Apache Ignite Availability Issue w/Custom CacheStoreAdapter
Asked Answered
A

1

9

I'm doing a PoC using apache ignite. Here is the scenario I'm testing:

  1. Start a cluster of 3 nodes and a client.
  2. Call get key. I log on node that caches this key.
  3. Call get key. I verify it gets stored value.
  4. Do a loadCache(). All nodes report successfully Loading cache.
  5. Kill node that originally loaded key
  6. Restart node that I just killed.
  7. Query for key again.

Steps 6 and 7 have some trouble. If I wait Long enough between the two everything works as it should. However if try to do 6 and 7 too close together then I get this error on the client and this error on the node.

I see the error IgniteClientDisconnectedException: Failed to wait for topology update, client disconnected. However is there a way to avoid this issue?
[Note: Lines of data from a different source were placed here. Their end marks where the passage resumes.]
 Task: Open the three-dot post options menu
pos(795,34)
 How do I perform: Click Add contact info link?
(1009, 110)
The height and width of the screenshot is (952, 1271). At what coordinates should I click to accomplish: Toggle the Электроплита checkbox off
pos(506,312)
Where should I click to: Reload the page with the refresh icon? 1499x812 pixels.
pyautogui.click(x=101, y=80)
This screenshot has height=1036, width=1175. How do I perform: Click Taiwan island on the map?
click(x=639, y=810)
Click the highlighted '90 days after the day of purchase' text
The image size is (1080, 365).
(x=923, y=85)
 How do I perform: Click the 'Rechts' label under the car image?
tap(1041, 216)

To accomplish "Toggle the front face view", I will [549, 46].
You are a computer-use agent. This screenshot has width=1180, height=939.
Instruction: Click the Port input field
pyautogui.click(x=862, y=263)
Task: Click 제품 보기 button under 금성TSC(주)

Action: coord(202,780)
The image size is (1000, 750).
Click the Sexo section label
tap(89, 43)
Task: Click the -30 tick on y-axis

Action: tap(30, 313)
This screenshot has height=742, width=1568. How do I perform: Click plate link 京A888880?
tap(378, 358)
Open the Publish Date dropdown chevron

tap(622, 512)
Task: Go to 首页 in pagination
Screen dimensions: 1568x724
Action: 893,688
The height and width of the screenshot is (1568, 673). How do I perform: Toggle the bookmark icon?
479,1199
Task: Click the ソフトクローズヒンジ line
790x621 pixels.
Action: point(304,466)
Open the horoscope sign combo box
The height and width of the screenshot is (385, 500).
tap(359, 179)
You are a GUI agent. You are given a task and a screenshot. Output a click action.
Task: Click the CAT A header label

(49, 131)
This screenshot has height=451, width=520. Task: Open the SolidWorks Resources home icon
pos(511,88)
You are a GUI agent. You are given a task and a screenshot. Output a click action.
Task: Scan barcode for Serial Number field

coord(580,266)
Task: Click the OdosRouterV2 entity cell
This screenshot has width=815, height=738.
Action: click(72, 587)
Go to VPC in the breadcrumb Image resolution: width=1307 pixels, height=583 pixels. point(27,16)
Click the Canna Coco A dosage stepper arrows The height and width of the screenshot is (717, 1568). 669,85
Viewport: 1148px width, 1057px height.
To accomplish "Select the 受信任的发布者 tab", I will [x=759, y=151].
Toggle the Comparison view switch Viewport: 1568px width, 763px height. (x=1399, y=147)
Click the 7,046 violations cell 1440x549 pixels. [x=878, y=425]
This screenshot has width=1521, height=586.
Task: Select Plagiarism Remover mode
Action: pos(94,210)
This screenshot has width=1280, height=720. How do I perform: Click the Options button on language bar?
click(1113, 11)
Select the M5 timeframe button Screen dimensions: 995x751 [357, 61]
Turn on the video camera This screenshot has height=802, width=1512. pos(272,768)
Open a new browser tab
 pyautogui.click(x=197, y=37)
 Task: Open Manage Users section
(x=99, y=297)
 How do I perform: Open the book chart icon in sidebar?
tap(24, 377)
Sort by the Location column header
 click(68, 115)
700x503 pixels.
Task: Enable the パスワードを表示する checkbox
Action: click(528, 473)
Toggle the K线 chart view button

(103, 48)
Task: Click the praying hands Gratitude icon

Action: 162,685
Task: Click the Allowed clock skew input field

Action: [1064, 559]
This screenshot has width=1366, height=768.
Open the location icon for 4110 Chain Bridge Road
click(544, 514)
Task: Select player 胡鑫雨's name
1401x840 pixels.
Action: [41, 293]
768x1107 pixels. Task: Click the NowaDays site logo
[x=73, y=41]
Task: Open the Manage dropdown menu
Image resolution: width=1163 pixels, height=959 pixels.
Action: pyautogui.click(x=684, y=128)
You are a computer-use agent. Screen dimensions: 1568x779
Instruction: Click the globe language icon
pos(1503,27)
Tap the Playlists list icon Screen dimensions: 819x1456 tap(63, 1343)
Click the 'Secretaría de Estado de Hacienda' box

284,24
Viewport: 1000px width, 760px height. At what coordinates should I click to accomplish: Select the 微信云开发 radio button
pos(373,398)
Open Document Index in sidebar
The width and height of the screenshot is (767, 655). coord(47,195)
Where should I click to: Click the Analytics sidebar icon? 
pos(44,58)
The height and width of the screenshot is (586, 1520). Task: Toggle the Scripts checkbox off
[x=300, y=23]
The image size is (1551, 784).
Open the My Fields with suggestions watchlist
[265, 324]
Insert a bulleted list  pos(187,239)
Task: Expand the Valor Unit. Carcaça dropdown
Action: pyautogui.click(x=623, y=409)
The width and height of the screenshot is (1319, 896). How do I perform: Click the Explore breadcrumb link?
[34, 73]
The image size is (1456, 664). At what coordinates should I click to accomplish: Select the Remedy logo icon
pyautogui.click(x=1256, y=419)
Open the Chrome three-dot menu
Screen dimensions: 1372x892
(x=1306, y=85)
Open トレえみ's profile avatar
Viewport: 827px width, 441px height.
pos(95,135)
Setting a longer time to wait for a topology update isn't really an option because a client may try to connect at any time. Is it to do with my cluster configuration? I saw this documentation which suggests infinitely trying to connect which seems like it would just keep erring.

Also, we would need to be able to dynamically grow/shrink the cluster. Is this possible? Would having in memory backups fix the functionality?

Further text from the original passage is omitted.